Like any other stock, bond, or fund, making money in crypto is all about knowing when to buy and when to sell. One week you might see your crypto portfolio’s value shoot up and the next it can plummet just as easily. These are the factors you must accept when you enter the crypto market—high risk equals high reward.
In order to buy and sell crypto, you can go through your investment portfolio manager or use a crypto exchange. A crypto exchange can easily convert your digital currency into fiat currency for every day use if you’re visiting a business that doesn’t accept crypto as a payment method.

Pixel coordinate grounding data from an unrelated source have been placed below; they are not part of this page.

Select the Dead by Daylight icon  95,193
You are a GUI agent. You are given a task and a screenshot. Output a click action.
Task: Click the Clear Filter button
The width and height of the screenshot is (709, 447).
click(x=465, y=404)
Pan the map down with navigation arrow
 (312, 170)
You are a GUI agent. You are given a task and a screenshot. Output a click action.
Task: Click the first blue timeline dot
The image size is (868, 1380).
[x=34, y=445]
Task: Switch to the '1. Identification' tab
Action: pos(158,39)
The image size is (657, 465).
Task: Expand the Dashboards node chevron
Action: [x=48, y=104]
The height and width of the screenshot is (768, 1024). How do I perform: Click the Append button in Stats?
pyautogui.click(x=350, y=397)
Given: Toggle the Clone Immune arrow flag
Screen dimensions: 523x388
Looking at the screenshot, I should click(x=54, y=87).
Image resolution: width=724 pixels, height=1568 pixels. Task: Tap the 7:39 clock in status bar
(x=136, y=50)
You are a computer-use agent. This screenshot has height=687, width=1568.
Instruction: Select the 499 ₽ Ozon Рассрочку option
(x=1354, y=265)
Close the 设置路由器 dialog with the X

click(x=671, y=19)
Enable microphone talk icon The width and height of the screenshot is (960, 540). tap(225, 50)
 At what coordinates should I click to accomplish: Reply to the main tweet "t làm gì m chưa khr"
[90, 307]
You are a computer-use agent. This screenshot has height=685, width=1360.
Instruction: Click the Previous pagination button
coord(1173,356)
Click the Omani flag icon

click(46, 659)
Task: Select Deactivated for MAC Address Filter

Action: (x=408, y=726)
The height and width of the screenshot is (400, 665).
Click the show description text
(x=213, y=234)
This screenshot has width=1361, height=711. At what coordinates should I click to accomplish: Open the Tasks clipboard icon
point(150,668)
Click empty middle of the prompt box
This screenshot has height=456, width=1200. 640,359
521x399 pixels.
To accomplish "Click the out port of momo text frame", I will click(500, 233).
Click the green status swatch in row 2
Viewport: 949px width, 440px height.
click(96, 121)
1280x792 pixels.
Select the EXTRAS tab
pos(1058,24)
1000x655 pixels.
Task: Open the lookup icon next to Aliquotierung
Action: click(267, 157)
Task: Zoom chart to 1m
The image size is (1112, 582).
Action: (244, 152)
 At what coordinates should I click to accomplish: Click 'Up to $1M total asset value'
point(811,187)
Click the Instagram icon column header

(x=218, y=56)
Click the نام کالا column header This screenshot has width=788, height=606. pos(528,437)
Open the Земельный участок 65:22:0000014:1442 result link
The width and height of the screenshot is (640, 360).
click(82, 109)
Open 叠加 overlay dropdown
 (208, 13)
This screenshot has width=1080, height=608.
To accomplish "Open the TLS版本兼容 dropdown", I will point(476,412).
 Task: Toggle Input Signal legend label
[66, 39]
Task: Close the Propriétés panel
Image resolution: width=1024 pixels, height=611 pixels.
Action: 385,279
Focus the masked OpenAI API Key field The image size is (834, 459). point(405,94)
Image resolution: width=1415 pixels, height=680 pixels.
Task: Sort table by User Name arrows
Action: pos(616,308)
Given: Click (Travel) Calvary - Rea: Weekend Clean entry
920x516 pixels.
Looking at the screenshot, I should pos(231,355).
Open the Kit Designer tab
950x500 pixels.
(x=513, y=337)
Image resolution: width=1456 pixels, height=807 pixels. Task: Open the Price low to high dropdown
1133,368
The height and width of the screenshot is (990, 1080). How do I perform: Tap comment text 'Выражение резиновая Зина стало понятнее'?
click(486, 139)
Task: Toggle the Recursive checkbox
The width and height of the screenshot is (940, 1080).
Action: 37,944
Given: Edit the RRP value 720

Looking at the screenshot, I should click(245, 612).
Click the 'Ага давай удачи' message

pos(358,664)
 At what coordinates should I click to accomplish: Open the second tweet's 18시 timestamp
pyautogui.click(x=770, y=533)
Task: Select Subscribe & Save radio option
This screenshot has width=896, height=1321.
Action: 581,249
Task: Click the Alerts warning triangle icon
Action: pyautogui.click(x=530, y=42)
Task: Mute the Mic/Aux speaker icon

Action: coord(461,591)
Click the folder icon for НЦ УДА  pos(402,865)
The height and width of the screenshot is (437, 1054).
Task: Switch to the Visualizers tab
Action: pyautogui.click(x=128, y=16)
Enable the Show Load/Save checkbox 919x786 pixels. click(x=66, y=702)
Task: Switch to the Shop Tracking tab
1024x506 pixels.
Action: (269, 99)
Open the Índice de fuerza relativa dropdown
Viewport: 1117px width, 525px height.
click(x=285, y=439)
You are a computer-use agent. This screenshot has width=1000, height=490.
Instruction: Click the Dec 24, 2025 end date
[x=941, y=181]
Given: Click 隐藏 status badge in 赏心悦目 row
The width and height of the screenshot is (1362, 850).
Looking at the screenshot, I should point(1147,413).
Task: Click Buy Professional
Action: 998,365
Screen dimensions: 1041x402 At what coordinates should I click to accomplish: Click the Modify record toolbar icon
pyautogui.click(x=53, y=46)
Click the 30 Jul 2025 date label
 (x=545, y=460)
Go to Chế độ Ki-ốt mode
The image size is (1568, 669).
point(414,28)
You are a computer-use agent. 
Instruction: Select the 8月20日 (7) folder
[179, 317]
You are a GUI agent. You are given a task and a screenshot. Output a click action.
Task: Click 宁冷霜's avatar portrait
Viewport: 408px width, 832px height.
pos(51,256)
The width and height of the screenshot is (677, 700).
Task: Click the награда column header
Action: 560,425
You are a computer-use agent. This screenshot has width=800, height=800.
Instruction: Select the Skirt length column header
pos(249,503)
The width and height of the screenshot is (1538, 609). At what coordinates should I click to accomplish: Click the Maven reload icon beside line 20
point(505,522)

How to Pay Taxes on Cryptocurrency in Canada
When regulating under the Income Tax Act, the CRA treats cryptocurrencies like any other commodity. Any increase in value is seen as either business income or capital gains in the eyes of the CRA. This means you’ll pay either Income Tax or Capital Gains Tax, depending on how the CRA views your trading activity.
The CRA will consider your cryptocurrency profits business income in the case that you’re mining, trading, or running a cryptocurrency exchange. Alternatively, you’ll pay Capital Gains Tax on cryptocurrency if you:
- Exchange cryptocurrency for fiat currency
- Trade cryptocurrency for other cryptocurrencies
- Spend cryptocurrency to buy goods and services
- Give cryptocurrency as a gift or donation
Keeping Accurate Records
The CRA requires you to keep a record of every transaction you make with cryptocurrency, including:
- Date of transaction
- Transfer receipts
- Value in Canadian dollars
- Cryptocurrency addresses
- Transaction description
- Accounting and legal costs
- Software costs
Accurate records are important because they help you report your gains and losses when tax season arrives. They are essential when calculating adjusted cost base.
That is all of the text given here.